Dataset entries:
- - - - -
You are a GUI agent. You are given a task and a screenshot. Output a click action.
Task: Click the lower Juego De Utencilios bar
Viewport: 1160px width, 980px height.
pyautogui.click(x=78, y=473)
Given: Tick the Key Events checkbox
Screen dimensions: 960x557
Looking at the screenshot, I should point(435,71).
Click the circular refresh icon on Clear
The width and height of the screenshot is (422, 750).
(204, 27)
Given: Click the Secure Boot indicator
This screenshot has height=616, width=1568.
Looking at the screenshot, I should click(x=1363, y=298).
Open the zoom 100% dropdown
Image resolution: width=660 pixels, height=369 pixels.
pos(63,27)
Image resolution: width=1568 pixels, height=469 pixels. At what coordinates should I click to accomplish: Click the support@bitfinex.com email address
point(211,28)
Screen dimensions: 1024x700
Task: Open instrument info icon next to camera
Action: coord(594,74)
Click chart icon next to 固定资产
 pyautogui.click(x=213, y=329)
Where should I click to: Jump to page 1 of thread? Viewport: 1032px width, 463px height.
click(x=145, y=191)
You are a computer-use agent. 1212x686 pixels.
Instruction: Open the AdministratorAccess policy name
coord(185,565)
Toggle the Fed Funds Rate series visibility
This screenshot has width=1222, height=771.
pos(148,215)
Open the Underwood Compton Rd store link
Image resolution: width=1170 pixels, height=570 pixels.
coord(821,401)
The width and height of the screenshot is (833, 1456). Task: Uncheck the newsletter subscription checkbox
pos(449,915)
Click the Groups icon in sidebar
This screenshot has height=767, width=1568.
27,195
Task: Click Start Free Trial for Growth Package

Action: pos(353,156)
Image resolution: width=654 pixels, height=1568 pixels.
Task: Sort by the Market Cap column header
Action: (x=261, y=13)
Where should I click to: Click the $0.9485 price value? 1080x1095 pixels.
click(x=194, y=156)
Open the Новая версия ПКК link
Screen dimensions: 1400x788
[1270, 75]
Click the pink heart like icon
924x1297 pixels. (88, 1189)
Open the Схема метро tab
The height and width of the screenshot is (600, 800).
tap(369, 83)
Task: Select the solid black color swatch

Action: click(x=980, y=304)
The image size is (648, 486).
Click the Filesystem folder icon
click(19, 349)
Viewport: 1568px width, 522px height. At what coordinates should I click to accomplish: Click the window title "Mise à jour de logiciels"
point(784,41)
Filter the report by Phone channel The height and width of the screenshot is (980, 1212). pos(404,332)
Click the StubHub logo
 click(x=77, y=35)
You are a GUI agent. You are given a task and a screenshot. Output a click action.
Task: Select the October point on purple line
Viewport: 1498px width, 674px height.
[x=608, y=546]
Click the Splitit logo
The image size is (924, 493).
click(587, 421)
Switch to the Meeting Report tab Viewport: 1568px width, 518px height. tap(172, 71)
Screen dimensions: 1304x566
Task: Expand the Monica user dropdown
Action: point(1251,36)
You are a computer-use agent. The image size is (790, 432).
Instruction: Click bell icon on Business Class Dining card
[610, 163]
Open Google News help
- - - - -
**Instructions to follow:**
Output every line from the records, exactly as written.

**Response to the exercise:**
You are a GUI agent. You are given a task and a screenshot. Output a click action.
Task: Click the lower Juego De Utencilios bar
Viewport: 1160px width, 980px height.
pyautogui.click(x=78, y=473)
Given: Tick the Key Events checkbox
Screen dimensions: 960x557
Looking at the screenshot, I should point(435,71).
Click the circular refresh icon on Clear
The width and height of the screenshot is (422, 750).
(204, 27)
Given: Click the Secure Boot indicator
This screenshot has height=616, width=1568.
Looking at the screenshot, I should click(x=1363, y=298).
Open the zoom 100% dropdown
Image resolution: width=660 pixels, height=369 pixels.
pos(63,27)
Image resolution: width=1568 pixels, height=469 pixels. At what coordinates should I click to accomplish: Click the support@bitfinex.com email address
point(211,28)
Screen dimensions: 1024x700
Task: Open instrument info icon next to camera
Action: coord(594,74)
Click chart icon next to 固定资产
 pyautogui.click(x=213, y=329)
Where should I click to: Jump to page 1 of thread? Viewport: 1032px width, 463px height.
click(x=145, y=191)
You are a computer-use agent. 1212x686 pixels.
Instruction: Open the AdministratorAccess policy name
coord(185,565)
Toggle the Fed Funds Rate series visibility
This screenshot has width=1222, height=771.
pos(148,215)
Open the Underwood Compton Rd store link
Image resolution: width=1170 pixels, height=570 pixels.
coord(821,401)
The width and height of the screenshot is (833, 1456). Task: Uncheck the newsletter subscription checkbox
pos(449,915)
Click the Groups icon in sidebar
This screenshot has height=767, width=1568.
27,195
Task: Click Start Free Trial for Growth Package

Action: pos(353,156)
Image resolution: width=654 pixels, height=1568 pixels.
Task: Sort by the Market Cap column header
Action: (x=261, y=13)
Where should I click to: Click the $0.9485 price value? 1080x1095 pixels.
click(x=194, y=156)
Open the Новая версия ПКК link
Screen dimensions: 1400x788
[1270, 75]
Click the pink heart like icon
924x1297 pixels. (88, 1189)
Open the Схема метро tab
The height and width of the screenshot is (600, 800).
tap(369, 83)
Task: Select the solid black color swatch

Action: click(x=980, y=304)
The image size is (648, 486).
Click the Filesystem folder icon
click(19, 349)
Viewport: 1568px width, 522px height. At what coordinates should I click to accomplish: Click the window title "Mise à jour de logiciels"
point(784,41)
Filter the report by Phone channel The height and width of the screenshot is (980, 1212). pos(404,332)
Click the StubHub logo
 click(x=77, y=35)
You are a GUI agent. You are given a task and a screenshot. Output a click action.
Task: Select the October point on purple line
Viewport: 1498px width, 674px height.
[x=608, y=546]
Click the Splitit logo
The image size is (924, 493).
click(587, 421)
Switch to the Meeting Report tab Viewport: 1568px width, 518px height. tap(172, 71)
Screen dimensions: 1304x566
Task: Expand the Monica user dropdown
Action: point(1251,36)
You are a computer-use agent. The image size is (790, 432).
Instruction: Click bell icon on Business Class Dining card
[610, 163]
Open Google News help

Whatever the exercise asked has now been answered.